** EXTRAIT À ÉTUDIER **
# # # # #
Mais en quoi Walras, et non pas Marx et Smith, accompagne-t-il ce changement de paradigme historique qui n’est donc pas récent ? Dès lors que sa réflexion théorique ne se focalise pas sur la valeur travail, comme le font Marx et Smith, les deux auteurs de référence pour les libéraux et les socialistes (dans les Mots et les choses le travail est pour Foucault l’un des trois ressorts de la modernité avec le langage et la vie5), il saisit qu’une conception subjective de la valeur se substitue à une conception objective de la valeur.

À l’idée que le travail nécessaire à la production est la seule mesure universelle et exacte de la valeur économique se substitue la notion de désir comme cause de la valeur6.
# # # # #
** CONTENU DU CORPUS **
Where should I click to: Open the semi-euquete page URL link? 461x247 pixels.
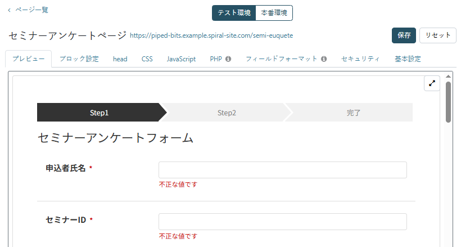[x=211, y=35]
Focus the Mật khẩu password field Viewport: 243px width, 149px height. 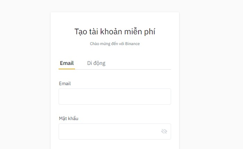tap(115, 132)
# # # # #
** TRAVAIL À FAIRE **
(a) D'après l'extrait sur Walras, quelle notion se substitue au travail comme cause de la valeur ?
(b) Dans l'extrait sur Walras, recopiez tout le passage depuis « Mais en quoi » jusqu'à « de la valeur. » en substituant « Deleuze » à « Foucault ».

** CORRIGÉ DES EXERCICES **
(a) La notion de désir.

(b)
Mais en quoi Walras, et non pas Marx et Smith, accompagne-t-il ce changement de paradigme historique qui n’est donc pas récent ? Dès lors que sa réflexion théorique ne se focalise pas sur la valeur travail, comme le font Marx et Smith, les deux auteurs de référence pour les libéraux et les socialistes (dans les Mots et les choses le travail est pour Deleuze l’un des trois ressorts de la modernité avec le langage et la vie5), il saisit qu’une conception subjective de la valeur se substitue à une conception objective de la valeur.